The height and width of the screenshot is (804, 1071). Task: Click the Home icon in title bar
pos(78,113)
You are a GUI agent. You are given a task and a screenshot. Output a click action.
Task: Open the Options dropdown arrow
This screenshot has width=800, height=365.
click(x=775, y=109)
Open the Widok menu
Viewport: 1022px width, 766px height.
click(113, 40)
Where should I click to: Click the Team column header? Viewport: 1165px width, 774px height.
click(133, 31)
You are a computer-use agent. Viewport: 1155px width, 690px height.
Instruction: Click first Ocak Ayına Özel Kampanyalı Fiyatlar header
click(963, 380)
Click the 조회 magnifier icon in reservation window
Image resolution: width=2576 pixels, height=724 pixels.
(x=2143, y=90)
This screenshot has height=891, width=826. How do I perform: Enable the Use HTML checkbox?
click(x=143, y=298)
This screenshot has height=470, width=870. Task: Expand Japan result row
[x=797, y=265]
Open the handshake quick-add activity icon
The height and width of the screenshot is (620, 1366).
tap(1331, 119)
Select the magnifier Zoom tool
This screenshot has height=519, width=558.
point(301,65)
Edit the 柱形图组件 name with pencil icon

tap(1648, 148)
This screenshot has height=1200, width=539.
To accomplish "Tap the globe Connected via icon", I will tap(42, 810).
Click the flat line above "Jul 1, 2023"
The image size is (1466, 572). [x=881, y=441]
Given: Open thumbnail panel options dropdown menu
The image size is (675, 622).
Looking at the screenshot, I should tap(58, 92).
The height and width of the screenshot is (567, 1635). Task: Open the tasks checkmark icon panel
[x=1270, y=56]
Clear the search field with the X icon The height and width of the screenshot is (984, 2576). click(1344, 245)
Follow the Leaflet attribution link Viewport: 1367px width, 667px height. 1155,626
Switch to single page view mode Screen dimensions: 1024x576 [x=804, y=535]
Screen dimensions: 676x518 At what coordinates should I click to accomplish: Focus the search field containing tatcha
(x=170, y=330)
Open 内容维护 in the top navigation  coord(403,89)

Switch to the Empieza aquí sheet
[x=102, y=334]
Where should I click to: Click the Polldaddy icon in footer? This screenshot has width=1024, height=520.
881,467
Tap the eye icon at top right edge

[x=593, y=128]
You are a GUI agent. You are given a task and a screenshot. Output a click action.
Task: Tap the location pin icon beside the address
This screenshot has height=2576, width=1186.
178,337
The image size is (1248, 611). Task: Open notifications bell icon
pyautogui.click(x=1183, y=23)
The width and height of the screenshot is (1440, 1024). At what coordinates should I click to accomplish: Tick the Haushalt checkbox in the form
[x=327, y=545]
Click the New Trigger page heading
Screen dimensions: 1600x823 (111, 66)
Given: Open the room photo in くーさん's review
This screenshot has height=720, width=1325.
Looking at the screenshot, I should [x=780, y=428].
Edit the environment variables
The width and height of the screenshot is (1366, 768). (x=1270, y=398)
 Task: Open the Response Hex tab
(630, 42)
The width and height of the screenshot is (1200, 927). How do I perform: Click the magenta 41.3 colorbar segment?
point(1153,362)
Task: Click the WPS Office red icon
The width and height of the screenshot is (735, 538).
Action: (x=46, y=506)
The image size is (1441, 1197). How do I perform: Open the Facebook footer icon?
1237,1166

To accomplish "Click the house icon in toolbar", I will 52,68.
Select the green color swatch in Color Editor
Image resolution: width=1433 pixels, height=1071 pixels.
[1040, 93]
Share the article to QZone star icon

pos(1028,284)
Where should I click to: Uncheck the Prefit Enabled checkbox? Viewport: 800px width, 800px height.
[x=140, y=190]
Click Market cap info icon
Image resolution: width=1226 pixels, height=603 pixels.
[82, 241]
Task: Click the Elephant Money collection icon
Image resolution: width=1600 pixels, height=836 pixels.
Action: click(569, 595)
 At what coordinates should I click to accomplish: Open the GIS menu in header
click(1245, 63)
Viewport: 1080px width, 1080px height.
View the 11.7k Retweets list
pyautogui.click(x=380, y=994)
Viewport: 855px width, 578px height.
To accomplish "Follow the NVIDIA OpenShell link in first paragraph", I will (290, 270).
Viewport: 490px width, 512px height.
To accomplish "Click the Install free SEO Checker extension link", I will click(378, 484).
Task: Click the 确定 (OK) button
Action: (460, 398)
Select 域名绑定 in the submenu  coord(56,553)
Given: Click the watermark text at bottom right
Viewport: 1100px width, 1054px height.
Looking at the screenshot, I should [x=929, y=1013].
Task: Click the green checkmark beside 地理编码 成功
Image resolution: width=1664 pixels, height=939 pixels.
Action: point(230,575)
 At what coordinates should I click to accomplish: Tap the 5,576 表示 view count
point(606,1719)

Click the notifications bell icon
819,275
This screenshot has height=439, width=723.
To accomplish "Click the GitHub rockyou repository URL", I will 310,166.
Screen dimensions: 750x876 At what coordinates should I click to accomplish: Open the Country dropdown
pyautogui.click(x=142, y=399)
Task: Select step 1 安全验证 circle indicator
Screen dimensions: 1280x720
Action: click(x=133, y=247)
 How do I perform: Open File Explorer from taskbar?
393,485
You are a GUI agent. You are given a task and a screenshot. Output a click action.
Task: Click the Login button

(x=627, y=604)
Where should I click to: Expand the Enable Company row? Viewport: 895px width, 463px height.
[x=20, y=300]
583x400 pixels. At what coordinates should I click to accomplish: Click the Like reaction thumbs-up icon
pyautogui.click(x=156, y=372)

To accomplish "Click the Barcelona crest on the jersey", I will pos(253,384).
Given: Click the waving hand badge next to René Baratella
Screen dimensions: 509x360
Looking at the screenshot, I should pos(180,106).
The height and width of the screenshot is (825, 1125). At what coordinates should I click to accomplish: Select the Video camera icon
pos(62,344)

────────────────

• [WHAT YOU HAVE TO DO] Restate, word for word and with nothing added, the lines from the beginning of the records above through the line that contains "You are a computer-use".

• [FINISHED TASK]
The height and width of the screenshot is (804, 1071). Task: Click the Home icon in title bar
pos(78,113)
You are a GUI agent. You are given a task and a screenshot. Output a click action.
Task: Open the Options dropdown arrow
This screenshot has width=800, height=365.
click(x=775, y=109)
Open the Widok menu
Viewport: 1022px width, 766px height.
click(113, 40)
Where should I click to: Click the Team column header? Viewport: 1165px width, 774px height.
click(133, 31)
You are a computer-use agent. Viewport: 1155px width, 690px height.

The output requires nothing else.